Cern ROOT - How to read contents from a TTree root file into array

FreelanceConsultant picture FreelanceConsultant · Feb 4, 2015 · Viewed 20.2k times · Source

I am trying to read data in from a Cern ROOT TTree file. I have not used root before and I am struggling a bit with this. I am familiar with C++, so can sort the array side of things, but I have been through several tutorial pages online and haven't got anywhere.

How do I read data from a TTree file? I assume it would be done by iterating over the tree's nodes (again, I'm not exactly sure how the file is organized?) inside a for loop?

Here is an example of the sort of reference I have been trying to follow.

https://root.cern.ch/drupal/content/using-macro-read-ttree

As I understand it this is a generic question, but TTree's are not generic? (Since they could contain different variable names, I think?)

So, further information, which I think is important is:

By opening the root object browser TBrowser b - and browsing to the '.root' file, (and double clicking it) I can see that there are 12 variables in the file. For example, one is called 'mass', 'charge', etc...

Hope that's enough info? If not I can provide more.

Answer

jepio picture jepio · Feb 4, 2015

This page seems to show nicely how this can be done: https://root.cern.ch/root/htmldoc/TTreeReader.html

The shortest usage example for your case would be:

TFile file("filename.root");
TTreeReader reader("treename", &file);
TTreeReaderValue<float> mass(reader, "mass"); // template type must match datatype
TTreeReaderValue<float> charge(reader, "charge"); // name must match branchname
...
while (reader.Next()) {
    // use *mass, *charge, ...
}

In the olden days, there used to be a more manual way of doing the same thing. You had to redirect the branches of the tree to your local variables.
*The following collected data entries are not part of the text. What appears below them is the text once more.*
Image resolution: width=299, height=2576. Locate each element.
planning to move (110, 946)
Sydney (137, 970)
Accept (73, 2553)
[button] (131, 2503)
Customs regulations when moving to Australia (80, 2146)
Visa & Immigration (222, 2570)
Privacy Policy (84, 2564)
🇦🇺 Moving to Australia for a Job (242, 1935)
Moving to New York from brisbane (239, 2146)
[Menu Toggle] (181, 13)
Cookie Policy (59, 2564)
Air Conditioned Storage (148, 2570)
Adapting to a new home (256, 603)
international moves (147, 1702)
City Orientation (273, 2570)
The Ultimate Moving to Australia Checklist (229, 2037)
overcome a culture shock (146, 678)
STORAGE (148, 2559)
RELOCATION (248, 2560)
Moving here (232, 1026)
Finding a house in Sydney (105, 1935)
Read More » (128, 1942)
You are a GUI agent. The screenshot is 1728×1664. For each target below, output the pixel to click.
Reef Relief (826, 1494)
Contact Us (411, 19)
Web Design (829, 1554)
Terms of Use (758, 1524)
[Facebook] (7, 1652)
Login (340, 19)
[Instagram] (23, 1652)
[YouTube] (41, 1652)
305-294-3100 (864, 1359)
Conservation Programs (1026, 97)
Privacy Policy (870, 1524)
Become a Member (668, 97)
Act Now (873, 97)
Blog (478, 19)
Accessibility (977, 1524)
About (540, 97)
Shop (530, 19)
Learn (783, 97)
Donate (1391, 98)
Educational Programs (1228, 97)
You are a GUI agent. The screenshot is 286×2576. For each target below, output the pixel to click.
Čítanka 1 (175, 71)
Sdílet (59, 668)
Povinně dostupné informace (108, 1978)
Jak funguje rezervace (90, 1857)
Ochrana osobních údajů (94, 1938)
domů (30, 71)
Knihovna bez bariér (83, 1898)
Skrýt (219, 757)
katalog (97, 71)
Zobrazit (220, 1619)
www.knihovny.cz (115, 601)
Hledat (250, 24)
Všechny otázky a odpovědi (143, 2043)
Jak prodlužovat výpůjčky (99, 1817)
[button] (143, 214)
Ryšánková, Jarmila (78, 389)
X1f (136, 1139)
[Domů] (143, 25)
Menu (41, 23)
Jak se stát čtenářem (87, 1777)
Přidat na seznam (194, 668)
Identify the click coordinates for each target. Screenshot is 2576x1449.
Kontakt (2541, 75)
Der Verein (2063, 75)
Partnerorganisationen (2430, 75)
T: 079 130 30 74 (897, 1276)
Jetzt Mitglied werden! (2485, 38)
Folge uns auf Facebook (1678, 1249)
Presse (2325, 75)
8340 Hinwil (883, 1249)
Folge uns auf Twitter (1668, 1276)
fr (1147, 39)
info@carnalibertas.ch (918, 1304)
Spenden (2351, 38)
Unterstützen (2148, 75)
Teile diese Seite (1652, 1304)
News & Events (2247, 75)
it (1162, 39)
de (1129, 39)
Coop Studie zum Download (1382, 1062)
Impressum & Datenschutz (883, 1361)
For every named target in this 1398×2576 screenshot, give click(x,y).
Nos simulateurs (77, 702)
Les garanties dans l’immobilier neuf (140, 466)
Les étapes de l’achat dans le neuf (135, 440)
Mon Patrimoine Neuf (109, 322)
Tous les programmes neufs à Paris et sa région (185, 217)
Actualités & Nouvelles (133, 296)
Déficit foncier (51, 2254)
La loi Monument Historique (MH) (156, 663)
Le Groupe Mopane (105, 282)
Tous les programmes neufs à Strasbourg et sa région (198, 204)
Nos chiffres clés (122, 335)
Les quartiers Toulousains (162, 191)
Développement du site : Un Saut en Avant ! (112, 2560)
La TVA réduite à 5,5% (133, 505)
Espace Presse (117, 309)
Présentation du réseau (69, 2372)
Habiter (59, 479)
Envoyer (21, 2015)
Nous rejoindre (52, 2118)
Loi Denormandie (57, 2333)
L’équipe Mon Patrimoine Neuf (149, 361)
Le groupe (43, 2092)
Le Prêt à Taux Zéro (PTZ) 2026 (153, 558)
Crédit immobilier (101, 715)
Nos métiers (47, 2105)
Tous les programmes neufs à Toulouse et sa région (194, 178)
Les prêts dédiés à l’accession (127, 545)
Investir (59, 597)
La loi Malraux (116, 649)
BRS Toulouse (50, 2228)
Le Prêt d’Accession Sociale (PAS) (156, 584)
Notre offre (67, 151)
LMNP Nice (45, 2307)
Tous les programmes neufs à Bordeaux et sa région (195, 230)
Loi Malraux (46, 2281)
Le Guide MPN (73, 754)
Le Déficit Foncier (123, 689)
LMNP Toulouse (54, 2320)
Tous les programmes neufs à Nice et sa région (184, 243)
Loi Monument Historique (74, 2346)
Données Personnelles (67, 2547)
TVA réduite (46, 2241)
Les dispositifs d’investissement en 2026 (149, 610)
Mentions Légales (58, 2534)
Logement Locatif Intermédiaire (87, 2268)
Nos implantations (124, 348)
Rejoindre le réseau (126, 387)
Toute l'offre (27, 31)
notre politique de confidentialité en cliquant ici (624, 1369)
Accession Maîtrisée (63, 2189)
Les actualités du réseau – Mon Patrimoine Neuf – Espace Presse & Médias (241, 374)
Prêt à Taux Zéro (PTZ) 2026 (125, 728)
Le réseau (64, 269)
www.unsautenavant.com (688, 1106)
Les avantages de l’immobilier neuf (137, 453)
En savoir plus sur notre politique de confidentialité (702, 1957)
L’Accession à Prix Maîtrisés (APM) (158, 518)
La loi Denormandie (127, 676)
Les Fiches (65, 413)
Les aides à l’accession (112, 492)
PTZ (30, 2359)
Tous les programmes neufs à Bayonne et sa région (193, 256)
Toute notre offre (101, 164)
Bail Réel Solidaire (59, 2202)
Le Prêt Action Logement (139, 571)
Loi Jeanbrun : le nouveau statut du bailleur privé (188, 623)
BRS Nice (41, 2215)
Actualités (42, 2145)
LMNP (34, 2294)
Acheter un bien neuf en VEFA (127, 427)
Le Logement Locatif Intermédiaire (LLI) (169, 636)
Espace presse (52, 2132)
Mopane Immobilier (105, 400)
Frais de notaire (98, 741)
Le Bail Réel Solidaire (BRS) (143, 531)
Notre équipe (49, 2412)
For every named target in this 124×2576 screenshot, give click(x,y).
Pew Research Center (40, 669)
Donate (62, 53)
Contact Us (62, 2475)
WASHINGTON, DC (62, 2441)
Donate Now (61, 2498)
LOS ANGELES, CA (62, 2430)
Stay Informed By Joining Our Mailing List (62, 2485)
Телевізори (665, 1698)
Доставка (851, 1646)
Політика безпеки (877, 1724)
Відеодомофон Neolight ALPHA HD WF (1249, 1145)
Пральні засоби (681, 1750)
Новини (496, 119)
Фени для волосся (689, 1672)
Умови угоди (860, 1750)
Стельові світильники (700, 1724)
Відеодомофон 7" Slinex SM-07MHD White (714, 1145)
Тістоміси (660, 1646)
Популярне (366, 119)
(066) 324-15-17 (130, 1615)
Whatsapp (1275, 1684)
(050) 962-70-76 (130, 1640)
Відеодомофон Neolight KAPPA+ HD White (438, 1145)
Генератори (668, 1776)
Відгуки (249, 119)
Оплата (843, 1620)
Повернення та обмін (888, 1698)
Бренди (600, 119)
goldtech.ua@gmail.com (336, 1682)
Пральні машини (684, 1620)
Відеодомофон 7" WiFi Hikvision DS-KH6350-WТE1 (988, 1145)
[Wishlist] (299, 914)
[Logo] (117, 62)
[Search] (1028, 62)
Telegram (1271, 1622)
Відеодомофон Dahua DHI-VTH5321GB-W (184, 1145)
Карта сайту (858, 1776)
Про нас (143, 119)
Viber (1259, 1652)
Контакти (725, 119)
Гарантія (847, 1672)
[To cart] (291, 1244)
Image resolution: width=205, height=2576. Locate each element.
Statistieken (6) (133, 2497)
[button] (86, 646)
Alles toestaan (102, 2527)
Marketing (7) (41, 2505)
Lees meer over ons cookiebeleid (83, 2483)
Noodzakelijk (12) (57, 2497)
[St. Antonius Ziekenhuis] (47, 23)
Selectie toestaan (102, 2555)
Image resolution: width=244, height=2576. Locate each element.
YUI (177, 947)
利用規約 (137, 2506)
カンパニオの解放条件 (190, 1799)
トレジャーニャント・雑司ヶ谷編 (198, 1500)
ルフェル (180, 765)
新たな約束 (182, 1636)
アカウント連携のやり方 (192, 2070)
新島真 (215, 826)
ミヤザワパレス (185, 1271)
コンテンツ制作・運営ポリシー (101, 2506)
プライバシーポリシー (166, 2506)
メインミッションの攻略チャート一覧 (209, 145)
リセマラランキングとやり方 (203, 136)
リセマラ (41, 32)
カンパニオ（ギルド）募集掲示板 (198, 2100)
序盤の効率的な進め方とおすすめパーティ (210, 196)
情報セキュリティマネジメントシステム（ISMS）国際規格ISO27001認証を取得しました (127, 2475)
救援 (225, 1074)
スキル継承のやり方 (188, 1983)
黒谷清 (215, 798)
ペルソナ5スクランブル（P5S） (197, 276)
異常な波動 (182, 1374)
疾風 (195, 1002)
This method looks like this:

TTree* tree = (TTree*) file.Get("treename");
float mass, charge, ...;
tree->SetBranchAddress("mass", &mass);
tree->SetBranchAddress("charge", &charge);
...
for (int i = 0, N = tree->GetEntries(); i < N; ++i) {
    tree->GetEntry(i);
    // use mass, charge
}

From the TBrowser you can read off the names of the branches that you need to supply as the second paramter to TTreeReaderValue or SetBranchAddress.

Basically you should think of TTree as a collection of entries (classical trees). Each of the entries is made up of branches (nodes). This is how you read it.